Osanna's father would beat God out of his daughter. Behar would medicate God out of people. It's nothing new, just the tools have changed.

It's particularly troubling because often people who have visions or hear voices are mentally sick and do need medication. Groeschel wrote about it in A Still, Small Voice. Sample:

Severe mental illness, especially a certain kind of paranoid schizophrenia, may create in a subject's mind not only a grandiose need to make some monumental contribution to history but also hallucinatory experiences of a pseudo-mystical type.

So how do you tell the genuine visionaries from the sick? That's a delicate subject, and one that we don't want to trust to the brass know-it-all attitude of modern science that drove Behar's joke. At bottom, Behar's comment was a mere regurgitation of the empirical attitude that underlies public discourse today: If science can't explain it, medicate it. Modern science can't explain saints, and therefore they merit medication. Case closed. Fortunately for us, most saints don't have visions or hear voices. Most saints, Dubay likes to point out in his book, are quite practical and have more common sense than most people.
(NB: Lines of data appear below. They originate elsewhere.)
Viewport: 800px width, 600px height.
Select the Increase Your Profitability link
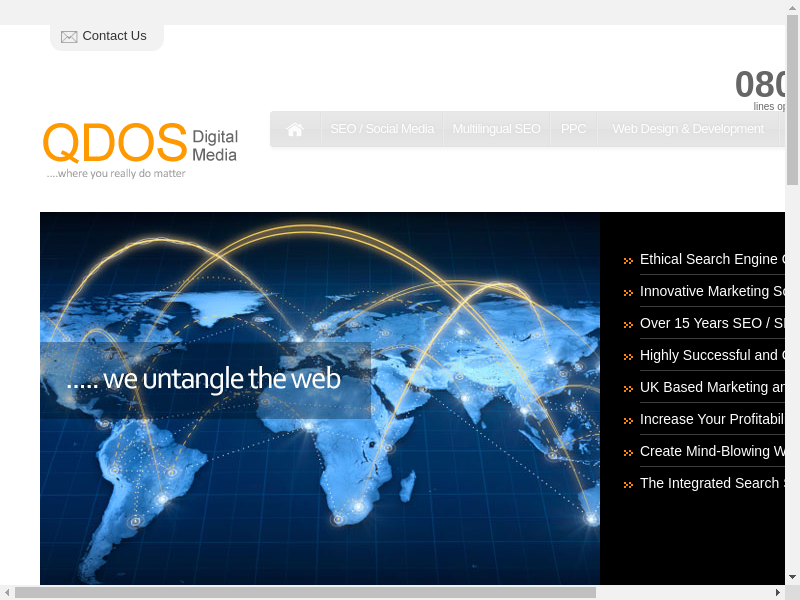[711, 419]
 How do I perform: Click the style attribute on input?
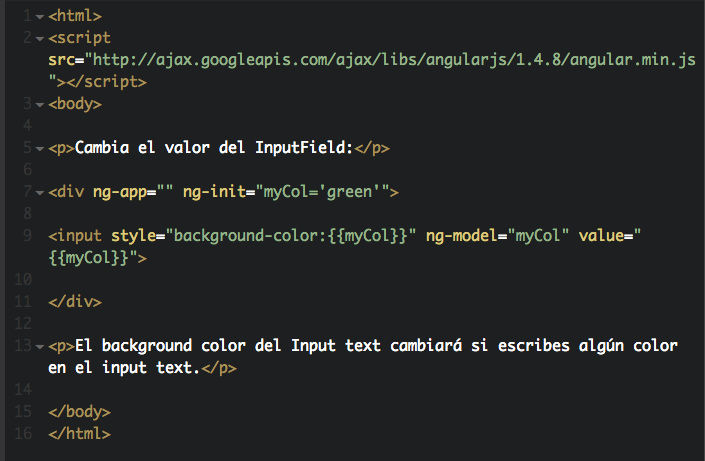134,236
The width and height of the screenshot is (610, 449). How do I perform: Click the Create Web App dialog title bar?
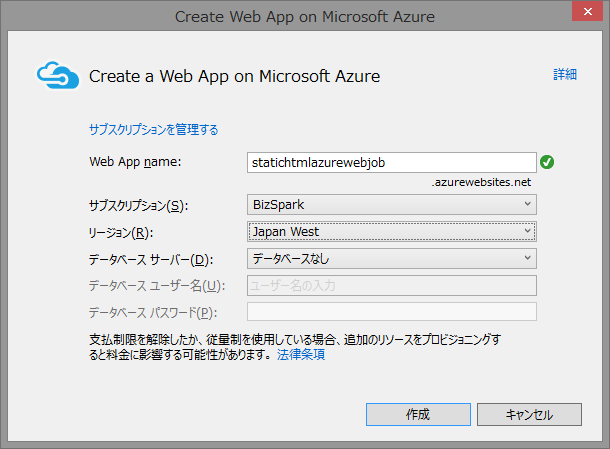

Behar's comment was ridiculous, yes, but behind the ridiculousness is a world view starkly at odds with Christianity and especially Catholicism. That's what ought to concern people more than Behar. She's just a comedian that uses the material lying around her, the type of material we all have access to but that a comedian can make funny. Here, the material is a secularism that is so thorough it doesn't realize it's secular. Behar isn't the problem. The cancerous secularism that her comment reveals is the problem.